An older white woman at the demonstration asked me, with genuine curiosity, why the People's Organization for Progress had organized this action. My guess is that her only previous exposure to POP had come through our monthly picketline at the so-called Military Career Center on Plainfield's Front Street (in the Latina/o community) or our reputation for fighting against police assaults on African Americans and other people of color. (Four members of the local branch recently had all charges dropped after being arrested for holding an anti-police brutality banner in front of City Hall.)

But POP has included healthcare among our Core Demands for more than twenty years. So fighting hospital closings is not simply something POP does, it is part of who we are. We have been in the middle of organizing against a wave of hospital closings in Northern New Jersey that has hit Orange Memorial, Irvington General, Montclair Community Hospital, Mountainside, as well as St. James (a POP-supported protest is shown below) and Columbus.

While the Democratic Party's presidential contenders vie and debate over which of them has a more thorough going healthcare platform, while the left decries the fact that neither front-runner Barack Obama nor Hillary Clinton have pledged their support for true universal single-payer healthcare, the day-to-day needs of the great majority of people are somehow getting lost in the shuffle.

But local community-based hospitals are being bought-up and shut-down by large for-profit medical centers or the same huge insurance corporations that view healthcare as a business instead of a right.
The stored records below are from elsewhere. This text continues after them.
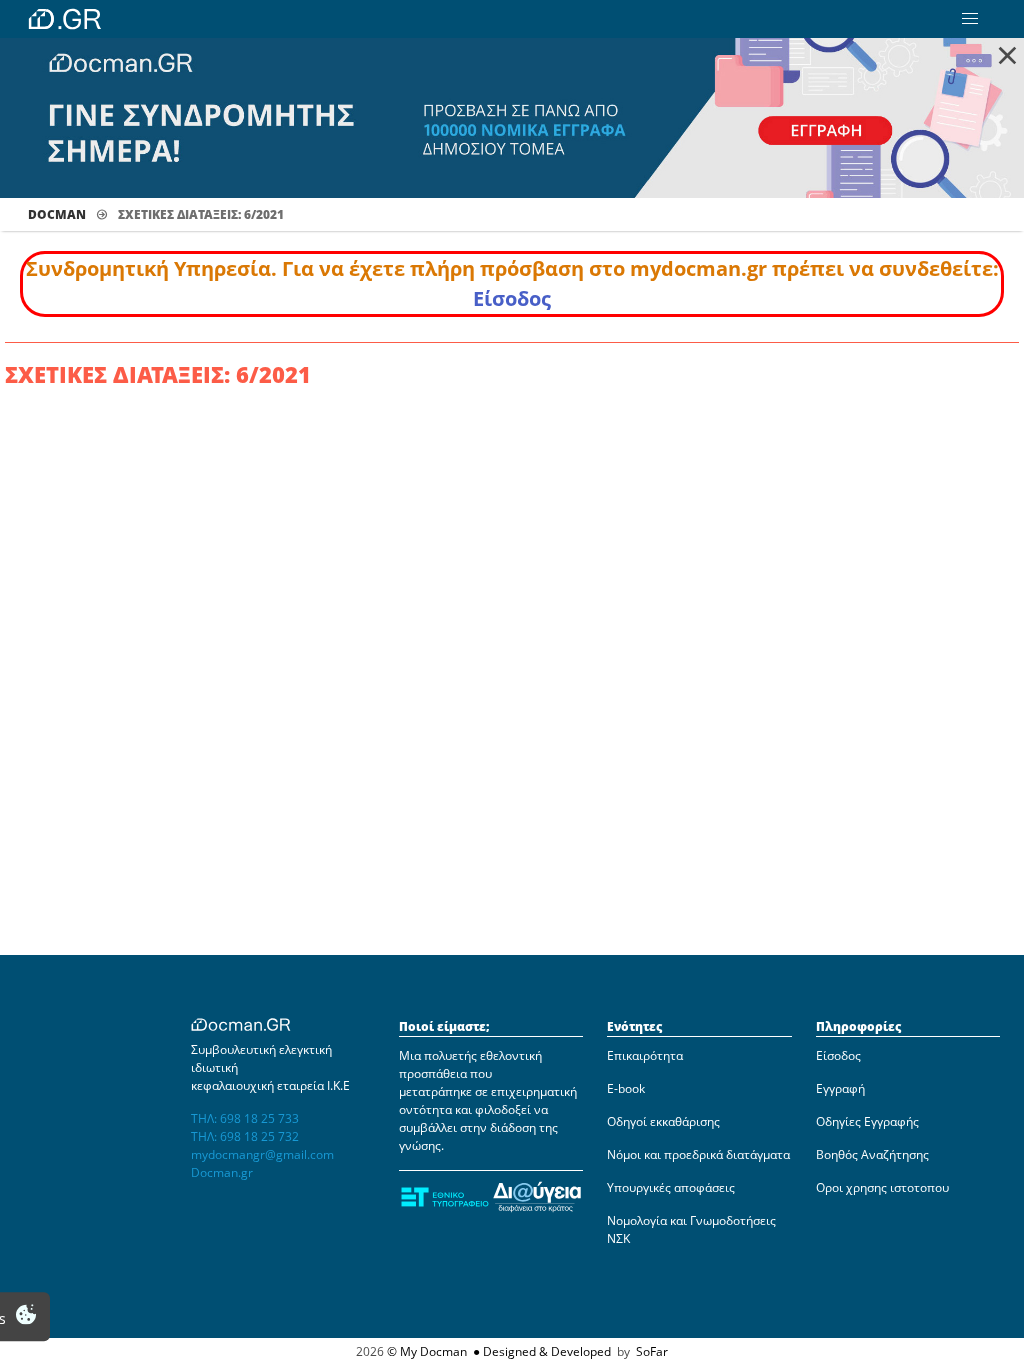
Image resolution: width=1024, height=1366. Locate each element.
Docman (57, 214)
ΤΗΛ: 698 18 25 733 (245, 1118)
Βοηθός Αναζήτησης (872, 1154)
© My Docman (427, 1351)
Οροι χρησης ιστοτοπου (882, 1187)
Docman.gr (222, 1172)
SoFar (652, 1351)
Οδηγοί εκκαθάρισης (663, 1121)
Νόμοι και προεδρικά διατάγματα (698, 1154)
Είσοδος (512, 298)
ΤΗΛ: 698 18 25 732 (245, 1136)
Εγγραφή (840, 1088)
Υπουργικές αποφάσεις (671, 1187)
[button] (970, 19)
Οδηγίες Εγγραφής (867, 1121)
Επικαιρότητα (645, 1055)
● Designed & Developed (540, 1351)
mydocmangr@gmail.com (262, 1154)
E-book (626, 1088)
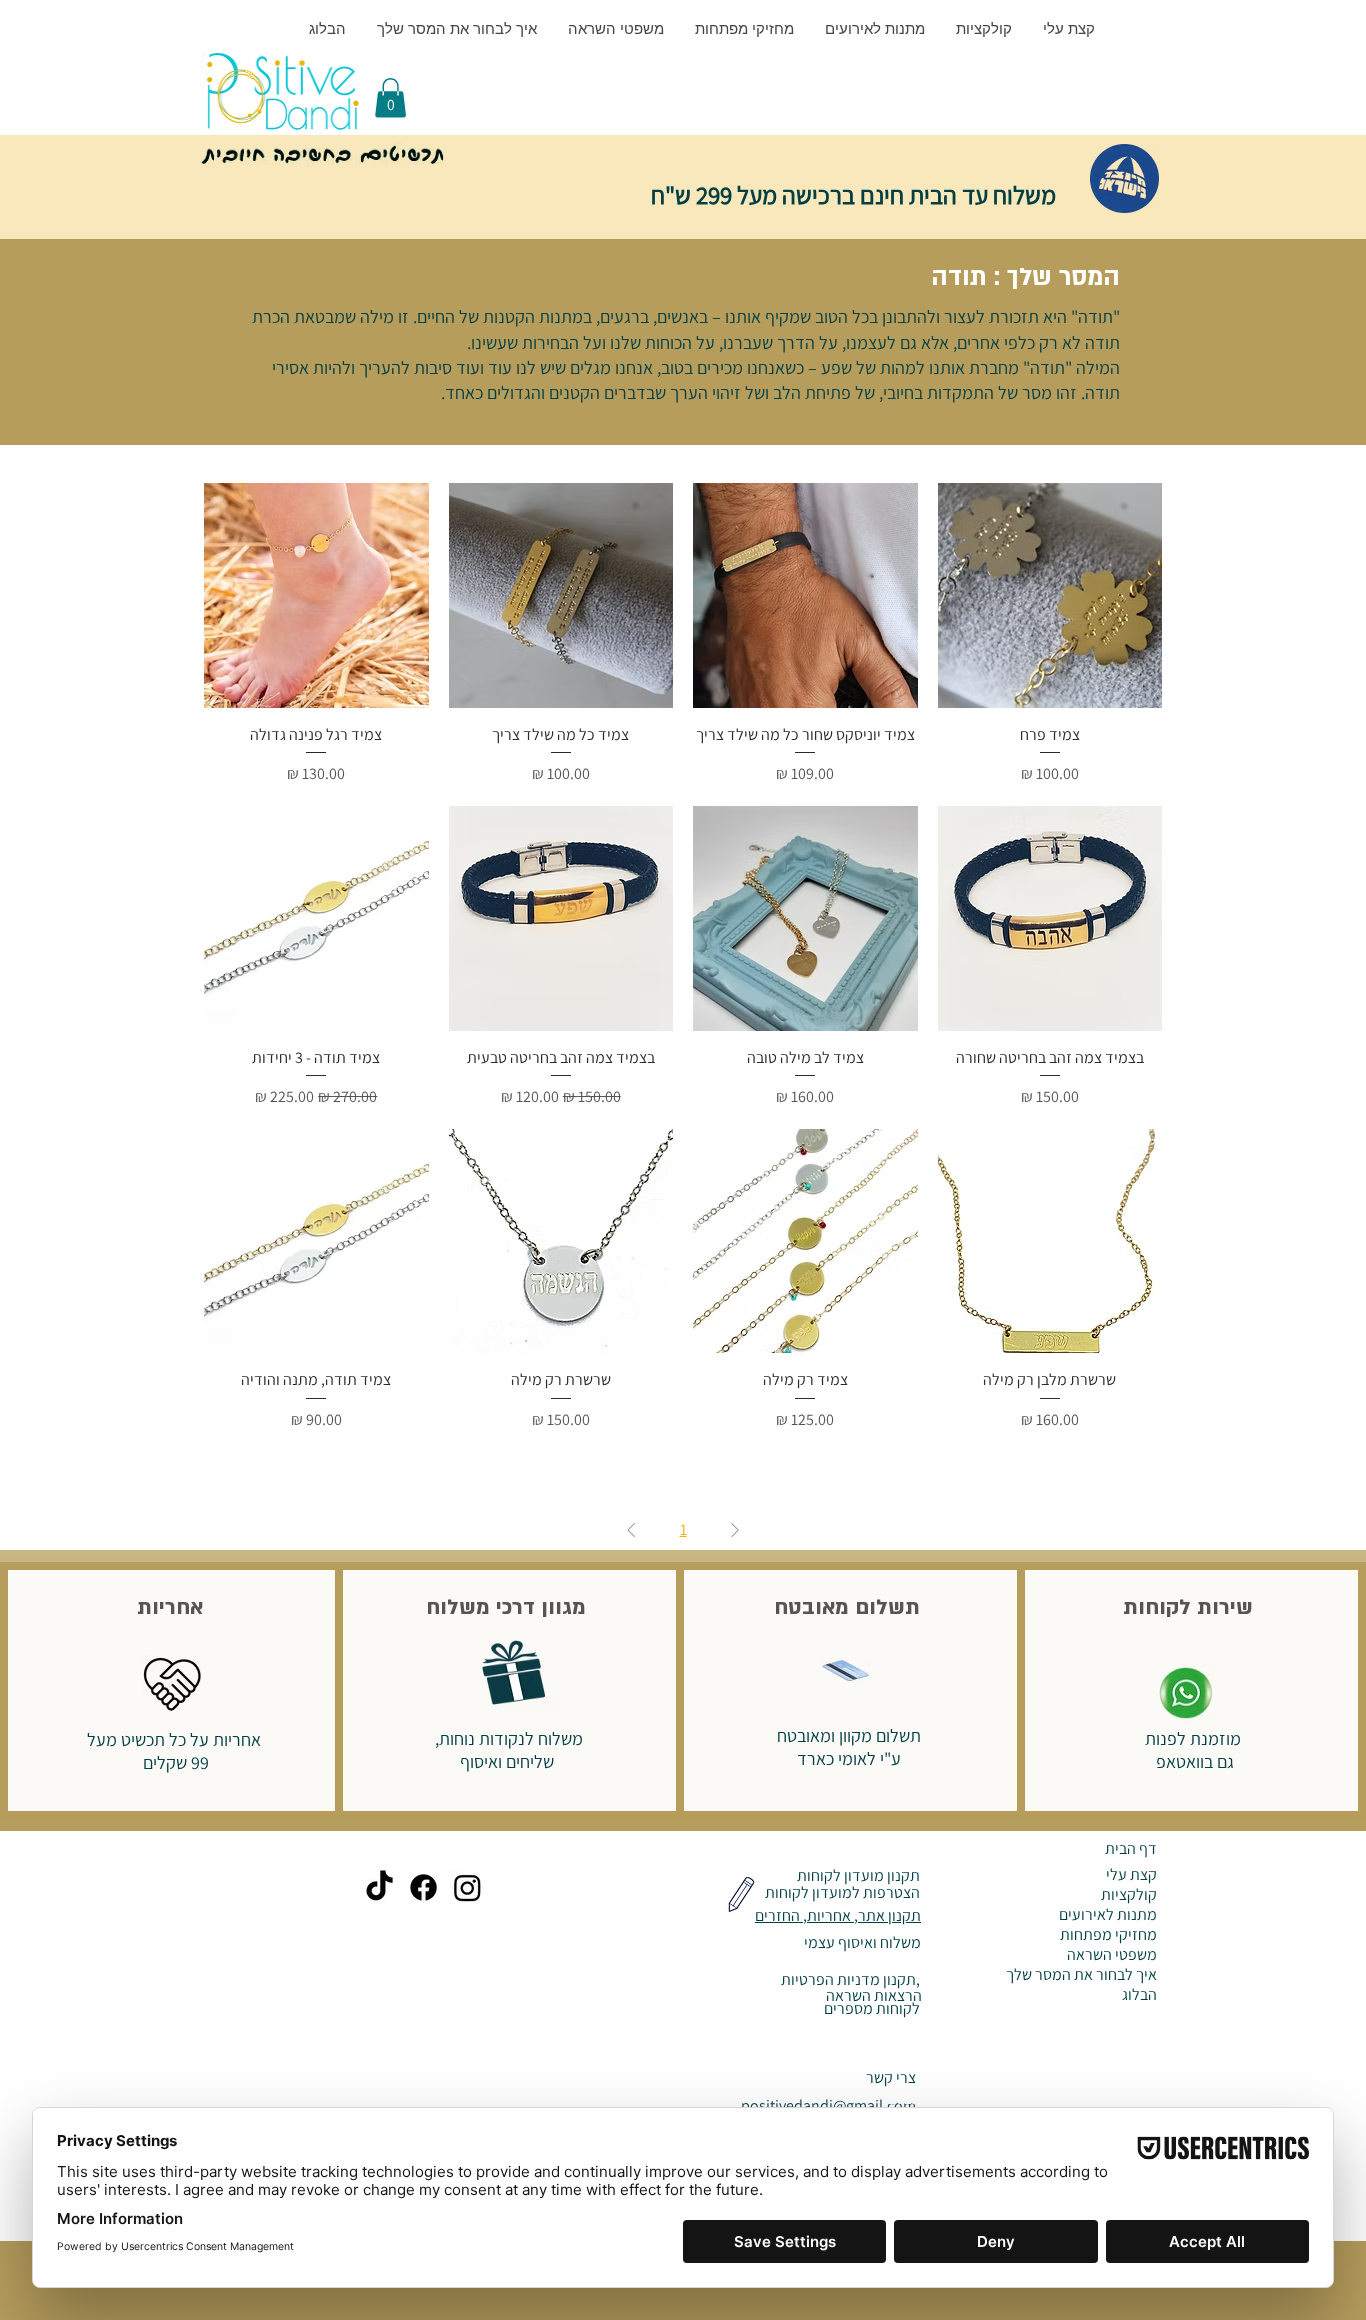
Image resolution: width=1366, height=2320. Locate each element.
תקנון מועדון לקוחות (857, 1875)
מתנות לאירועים (1108, 1915)
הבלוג (1139, 1995)
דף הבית (1131, 1848)
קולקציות (1129, 1895)
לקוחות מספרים (870, 2008)
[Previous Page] (735, 1530)
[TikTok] (379, 1887)
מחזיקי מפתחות (1108, 1935)
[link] (390, 97)
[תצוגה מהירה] (1050, 595)
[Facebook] (423, 1887)
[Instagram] (467, 1887)
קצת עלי (1131, 1875)
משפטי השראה (1112, 1955)
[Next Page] (631, 1530)
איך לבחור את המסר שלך (1081, 1975)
Since around the beginning of the U.S. invasion of Iraq, New Jersey witnessed local community-based hospitals close at a frightening rate. Organizing to stop this trend is literally a life-or-death issue to working people in this state, and around the country.

2 comments:

bendygirl said...

California Nurses went out on strike and one of their issues has been the closing of hospitals in poor neighborhoods. Looks as if this is a nationwide issue.

Rahim on the Docks said...

Yes, it is. For another analysis of the depth of this issue from the perspective of the labor movement, check out this 'blog by a friend who is both the Local Union president at GE Aircraft Engine plant in Lynn, MA and president of the Central Labor Council on the North Shore of Boston (see Why Not Health Care?)